Avec une moyenne d’âge de 29 ans et un taux de parité de 50%, elle a adopté pour règles d’or le partage des valeurs, l’engagement sociétal et la collaboration avec les universités. Désirant devenir un hub vers l’Afrique et dépasser le cap des 700 collaborateurs : “Notre souci numéro un est de maintenir nos talents et anticiper”, annonce Abdelkader Dali. Comment ? “En pensant à demain”, dit-il.
“Nous essayons de développer au maximum les partenariats avec les universités, car ce sont les talents de demain, on adopte aussi une approche inclusive, en impliquant les écoles d’ingénieurs dans les régions éloignées de la Tunisie.
Le programme challenge IoT concrétise cette idée. Nous voulons être une entreprise qui donne sa chance à tout le monde”. De son côté, Hajer Almi, directrice RSE et communication, a présenté quelques outils adoptés par la filiale pour favoriser la rétention des talents, à commencer par le programme “Les Ambassadeurs de Sofrecom”.
“Nous avons choisi des collaborateurs volontaires, pour animer l’image de marque de l’entreprise et améliorer sa marque employeur”. Les team building et la RSE forment également une grande partie de la stratégie. “Nous sommes très engagés dans le social, et accordons beaucoup d’importance à la solidarité, pour renforcer le sentiment d’appartenance”.

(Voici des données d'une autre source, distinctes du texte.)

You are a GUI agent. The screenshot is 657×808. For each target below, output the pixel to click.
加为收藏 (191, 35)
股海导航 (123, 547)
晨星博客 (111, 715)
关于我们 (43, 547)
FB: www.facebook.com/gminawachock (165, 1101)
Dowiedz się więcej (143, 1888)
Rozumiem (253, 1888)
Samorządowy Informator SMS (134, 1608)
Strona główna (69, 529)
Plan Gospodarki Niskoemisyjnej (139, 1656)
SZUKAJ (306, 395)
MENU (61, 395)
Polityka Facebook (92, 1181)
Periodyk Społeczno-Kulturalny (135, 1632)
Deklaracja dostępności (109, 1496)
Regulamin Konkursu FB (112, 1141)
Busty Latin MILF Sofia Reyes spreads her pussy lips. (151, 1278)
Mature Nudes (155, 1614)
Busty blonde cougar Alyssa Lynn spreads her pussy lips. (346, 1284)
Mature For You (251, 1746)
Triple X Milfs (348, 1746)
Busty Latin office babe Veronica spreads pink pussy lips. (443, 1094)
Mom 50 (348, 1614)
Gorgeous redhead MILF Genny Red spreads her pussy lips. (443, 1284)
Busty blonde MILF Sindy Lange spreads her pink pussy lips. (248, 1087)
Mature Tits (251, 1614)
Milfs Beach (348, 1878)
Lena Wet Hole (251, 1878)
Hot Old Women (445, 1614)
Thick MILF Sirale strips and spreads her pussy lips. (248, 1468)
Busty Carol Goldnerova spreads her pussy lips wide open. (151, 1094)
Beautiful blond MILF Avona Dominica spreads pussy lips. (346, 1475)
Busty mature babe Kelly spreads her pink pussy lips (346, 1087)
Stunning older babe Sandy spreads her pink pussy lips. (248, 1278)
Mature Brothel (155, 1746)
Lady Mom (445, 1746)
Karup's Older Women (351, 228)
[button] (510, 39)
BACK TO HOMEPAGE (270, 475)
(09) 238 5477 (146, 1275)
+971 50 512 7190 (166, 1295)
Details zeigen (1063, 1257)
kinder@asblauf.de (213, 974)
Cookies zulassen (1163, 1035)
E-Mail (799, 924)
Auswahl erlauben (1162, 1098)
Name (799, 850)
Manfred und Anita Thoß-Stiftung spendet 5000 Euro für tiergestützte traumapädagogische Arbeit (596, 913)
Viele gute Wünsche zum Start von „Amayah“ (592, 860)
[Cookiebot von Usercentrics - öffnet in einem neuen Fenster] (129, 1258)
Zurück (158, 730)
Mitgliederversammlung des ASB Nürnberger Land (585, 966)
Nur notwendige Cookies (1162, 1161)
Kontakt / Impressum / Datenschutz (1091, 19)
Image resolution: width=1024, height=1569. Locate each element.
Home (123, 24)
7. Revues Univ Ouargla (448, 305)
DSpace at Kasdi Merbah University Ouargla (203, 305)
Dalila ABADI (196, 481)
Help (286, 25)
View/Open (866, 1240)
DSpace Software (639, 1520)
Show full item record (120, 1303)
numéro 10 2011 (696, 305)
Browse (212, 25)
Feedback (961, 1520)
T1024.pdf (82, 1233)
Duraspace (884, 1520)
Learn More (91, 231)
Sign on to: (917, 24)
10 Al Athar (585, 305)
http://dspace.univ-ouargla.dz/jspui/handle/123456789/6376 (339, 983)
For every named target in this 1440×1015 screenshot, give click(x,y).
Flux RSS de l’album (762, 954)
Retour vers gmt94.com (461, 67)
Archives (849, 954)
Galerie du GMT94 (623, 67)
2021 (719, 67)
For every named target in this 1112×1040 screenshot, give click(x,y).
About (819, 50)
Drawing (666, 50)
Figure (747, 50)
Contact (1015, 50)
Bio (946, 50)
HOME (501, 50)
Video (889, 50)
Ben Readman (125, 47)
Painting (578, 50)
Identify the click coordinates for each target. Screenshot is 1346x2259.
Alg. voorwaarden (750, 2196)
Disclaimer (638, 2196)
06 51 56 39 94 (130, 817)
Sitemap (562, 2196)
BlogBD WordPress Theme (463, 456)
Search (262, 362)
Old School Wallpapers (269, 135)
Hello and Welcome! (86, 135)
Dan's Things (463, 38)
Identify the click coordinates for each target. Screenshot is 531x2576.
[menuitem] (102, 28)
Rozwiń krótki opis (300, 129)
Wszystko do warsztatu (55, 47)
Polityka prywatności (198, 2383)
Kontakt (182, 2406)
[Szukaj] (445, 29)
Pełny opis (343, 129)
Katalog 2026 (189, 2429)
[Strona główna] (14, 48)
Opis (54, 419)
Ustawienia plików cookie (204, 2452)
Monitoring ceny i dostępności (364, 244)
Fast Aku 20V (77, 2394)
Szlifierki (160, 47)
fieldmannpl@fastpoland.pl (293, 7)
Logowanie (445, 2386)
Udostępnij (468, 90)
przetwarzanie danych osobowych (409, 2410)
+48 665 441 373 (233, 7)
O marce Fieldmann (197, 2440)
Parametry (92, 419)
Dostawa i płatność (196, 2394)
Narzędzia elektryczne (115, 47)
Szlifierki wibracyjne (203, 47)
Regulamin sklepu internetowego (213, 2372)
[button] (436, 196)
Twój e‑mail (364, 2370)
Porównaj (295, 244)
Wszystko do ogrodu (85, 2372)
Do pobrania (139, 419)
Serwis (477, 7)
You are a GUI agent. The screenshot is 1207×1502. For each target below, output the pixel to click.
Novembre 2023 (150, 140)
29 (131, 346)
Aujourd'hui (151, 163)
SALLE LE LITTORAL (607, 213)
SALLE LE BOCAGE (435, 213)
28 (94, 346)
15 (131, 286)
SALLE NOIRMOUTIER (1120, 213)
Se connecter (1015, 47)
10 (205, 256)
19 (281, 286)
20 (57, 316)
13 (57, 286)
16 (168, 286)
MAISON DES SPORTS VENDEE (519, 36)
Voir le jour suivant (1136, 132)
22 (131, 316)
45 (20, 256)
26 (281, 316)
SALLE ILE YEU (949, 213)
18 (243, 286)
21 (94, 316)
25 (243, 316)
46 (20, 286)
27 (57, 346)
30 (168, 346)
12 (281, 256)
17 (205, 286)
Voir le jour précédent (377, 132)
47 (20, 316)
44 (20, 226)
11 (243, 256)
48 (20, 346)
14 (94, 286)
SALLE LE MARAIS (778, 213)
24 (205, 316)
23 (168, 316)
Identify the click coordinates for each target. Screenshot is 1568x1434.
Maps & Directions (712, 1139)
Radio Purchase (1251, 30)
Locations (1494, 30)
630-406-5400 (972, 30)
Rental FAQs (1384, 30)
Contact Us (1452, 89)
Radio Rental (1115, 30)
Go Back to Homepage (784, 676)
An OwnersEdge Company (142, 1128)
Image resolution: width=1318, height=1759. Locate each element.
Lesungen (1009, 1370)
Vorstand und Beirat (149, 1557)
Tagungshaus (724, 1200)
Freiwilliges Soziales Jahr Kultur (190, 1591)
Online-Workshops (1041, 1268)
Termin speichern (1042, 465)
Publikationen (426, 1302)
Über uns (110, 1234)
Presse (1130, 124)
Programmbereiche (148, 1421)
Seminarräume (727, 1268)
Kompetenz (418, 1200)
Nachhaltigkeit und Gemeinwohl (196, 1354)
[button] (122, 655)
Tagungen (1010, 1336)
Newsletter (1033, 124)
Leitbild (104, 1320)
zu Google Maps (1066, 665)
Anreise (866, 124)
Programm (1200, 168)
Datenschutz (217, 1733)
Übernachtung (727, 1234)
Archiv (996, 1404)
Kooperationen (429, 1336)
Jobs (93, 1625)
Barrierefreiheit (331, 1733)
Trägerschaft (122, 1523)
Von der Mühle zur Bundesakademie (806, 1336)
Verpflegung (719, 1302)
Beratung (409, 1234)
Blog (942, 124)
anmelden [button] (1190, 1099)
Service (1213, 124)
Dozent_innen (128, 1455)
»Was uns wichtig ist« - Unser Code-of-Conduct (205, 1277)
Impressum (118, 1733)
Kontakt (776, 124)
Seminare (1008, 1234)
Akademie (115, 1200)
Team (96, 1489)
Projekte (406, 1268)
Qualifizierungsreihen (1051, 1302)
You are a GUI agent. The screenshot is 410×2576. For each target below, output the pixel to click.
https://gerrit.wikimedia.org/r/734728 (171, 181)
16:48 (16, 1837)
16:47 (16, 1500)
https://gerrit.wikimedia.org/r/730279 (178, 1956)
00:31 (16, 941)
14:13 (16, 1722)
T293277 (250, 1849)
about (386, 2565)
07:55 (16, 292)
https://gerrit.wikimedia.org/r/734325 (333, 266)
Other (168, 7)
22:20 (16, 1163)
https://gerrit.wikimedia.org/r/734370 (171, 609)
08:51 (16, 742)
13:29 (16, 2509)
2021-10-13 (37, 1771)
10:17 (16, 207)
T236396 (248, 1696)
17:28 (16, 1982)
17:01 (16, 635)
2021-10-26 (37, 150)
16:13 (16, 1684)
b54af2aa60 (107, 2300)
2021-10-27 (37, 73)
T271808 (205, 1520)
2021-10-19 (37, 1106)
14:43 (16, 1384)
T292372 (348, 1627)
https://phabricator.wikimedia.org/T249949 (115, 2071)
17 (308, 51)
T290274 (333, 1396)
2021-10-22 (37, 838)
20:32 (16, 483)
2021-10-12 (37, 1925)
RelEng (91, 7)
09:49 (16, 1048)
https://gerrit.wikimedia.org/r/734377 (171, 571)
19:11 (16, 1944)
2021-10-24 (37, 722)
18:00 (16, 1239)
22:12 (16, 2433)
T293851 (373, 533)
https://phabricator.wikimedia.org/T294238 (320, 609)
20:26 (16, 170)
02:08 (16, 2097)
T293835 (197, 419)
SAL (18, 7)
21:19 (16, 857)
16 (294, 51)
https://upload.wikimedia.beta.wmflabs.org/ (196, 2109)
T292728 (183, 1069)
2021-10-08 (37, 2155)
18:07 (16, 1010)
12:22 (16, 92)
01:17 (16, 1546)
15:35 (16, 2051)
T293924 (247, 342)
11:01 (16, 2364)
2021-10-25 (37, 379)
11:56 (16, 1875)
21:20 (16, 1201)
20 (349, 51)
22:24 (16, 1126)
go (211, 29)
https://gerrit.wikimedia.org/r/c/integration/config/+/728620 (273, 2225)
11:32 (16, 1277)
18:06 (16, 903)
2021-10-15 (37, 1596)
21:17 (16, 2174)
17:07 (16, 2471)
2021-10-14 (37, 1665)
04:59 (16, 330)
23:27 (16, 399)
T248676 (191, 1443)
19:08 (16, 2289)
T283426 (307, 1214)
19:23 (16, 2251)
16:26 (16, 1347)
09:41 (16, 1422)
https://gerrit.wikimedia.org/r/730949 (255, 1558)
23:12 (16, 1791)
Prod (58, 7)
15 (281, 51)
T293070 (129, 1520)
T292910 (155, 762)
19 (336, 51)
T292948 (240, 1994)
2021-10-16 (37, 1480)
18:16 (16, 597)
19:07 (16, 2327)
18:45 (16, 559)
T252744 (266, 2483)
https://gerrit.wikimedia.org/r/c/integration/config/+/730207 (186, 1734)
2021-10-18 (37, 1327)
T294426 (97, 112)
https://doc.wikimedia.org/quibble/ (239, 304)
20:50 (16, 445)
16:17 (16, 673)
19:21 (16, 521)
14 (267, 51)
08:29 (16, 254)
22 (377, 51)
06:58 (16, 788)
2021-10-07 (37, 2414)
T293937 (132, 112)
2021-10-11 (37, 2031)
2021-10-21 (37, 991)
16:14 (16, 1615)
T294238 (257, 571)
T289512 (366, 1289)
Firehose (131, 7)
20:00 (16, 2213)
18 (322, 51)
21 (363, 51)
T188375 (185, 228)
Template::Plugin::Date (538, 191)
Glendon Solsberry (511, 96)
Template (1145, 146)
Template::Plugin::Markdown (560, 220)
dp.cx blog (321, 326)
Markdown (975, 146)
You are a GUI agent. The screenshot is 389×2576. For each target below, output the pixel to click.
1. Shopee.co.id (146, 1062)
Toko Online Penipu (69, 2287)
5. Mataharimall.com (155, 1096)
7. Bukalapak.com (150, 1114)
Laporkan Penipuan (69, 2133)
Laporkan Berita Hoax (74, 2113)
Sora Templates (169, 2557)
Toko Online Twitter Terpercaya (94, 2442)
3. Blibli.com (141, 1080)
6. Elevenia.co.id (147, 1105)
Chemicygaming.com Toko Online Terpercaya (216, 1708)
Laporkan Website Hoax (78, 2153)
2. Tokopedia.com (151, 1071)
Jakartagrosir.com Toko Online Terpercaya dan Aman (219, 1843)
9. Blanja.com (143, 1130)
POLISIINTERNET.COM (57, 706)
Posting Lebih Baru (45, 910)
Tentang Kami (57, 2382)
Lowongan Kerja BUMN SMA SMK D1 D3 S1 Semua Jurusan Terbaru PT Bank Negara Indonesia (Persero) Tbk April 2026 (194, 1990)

Mohamed Adnene Berriche, DRH de Sofrecom Tunisie, a soulevé la nouvelle configuration qui est de rigueur aujourd’hui : “La situation est inversée, de nos jours, c’est l’entreprise qui doit convoiter l’employé. A Sofrecom, nous sommes dans un modèle digital à travers des solutions “faites maison” pour améliorer notre fonctionnement et veiller à améliorer le bien-être quotidien de nos collaborateurs”. Au Royaume-Uni, une enquête de l’association Engineering UK a révélé qu’il faudra près de 1,5 million d’ingénieurs qualifiés de plus en 2025. La pénurie d’ingénieurs menace l’Europe entière. Appréhendant ces événements, Abdelkader Dali insiste sur la nécessité d’avoir cette culture de l’anticipation et du mindset “apprendre à apprendre”.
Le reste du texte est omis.